- What is needed:
Print every line of text from the records below word for word, omitting the pictures.

- Working data:
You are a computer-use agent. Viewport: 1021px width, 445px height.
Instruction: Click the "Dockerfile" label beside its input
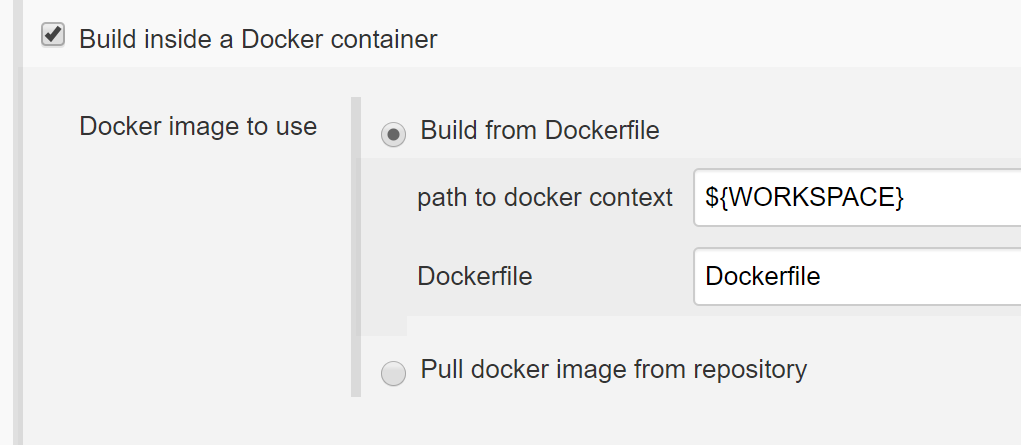475,276
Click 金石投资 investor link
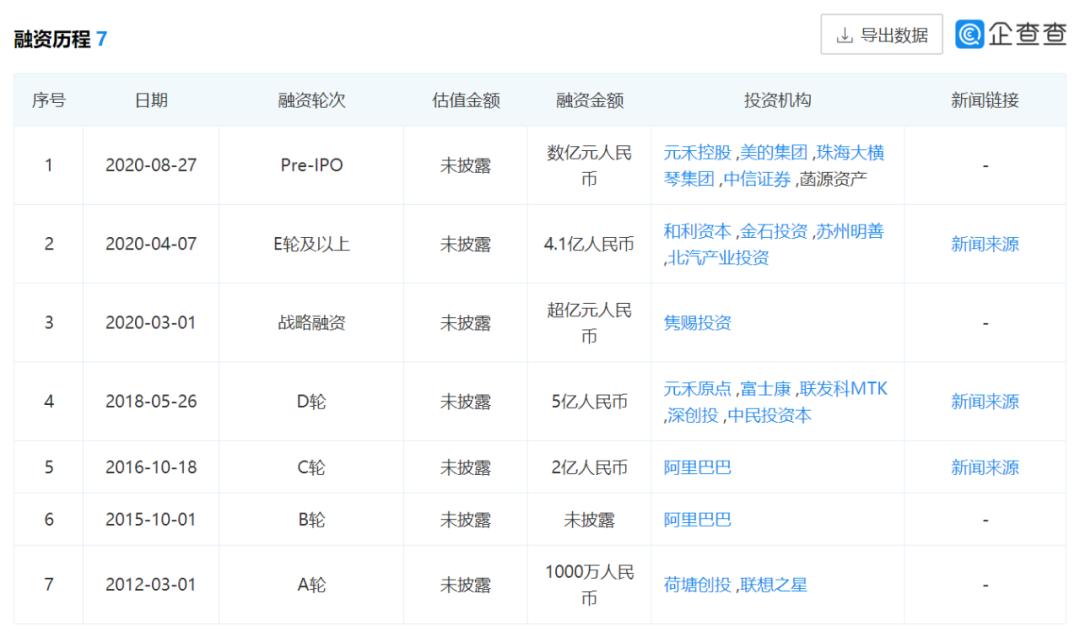This screenshot has width=1080, height=637. (773, 231)
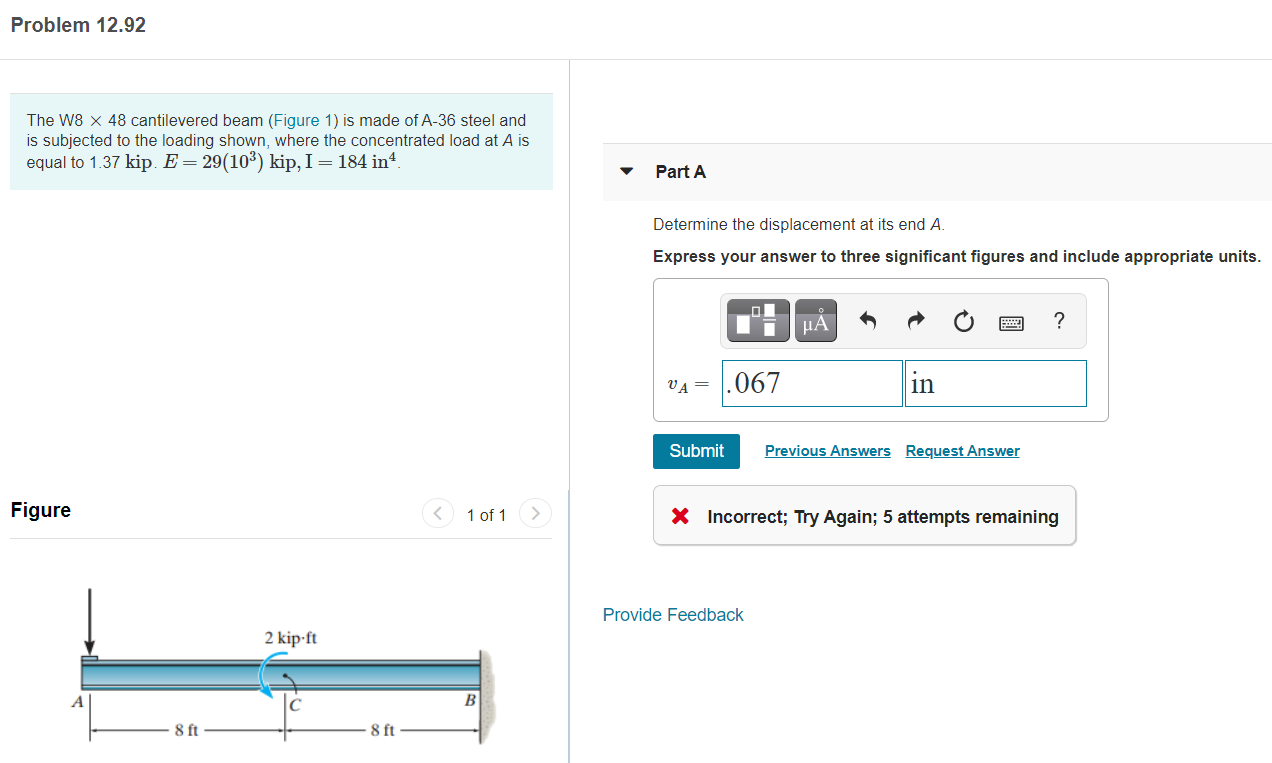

- Solution below:
You are a computer-use agent. Viewport: 1021px width, 445px height.
Instruction: Click the "Dockerfile" label beside its input
475,276
Click 金石投资 investor link
This screenshot has width=1080, height=637. (773, 231)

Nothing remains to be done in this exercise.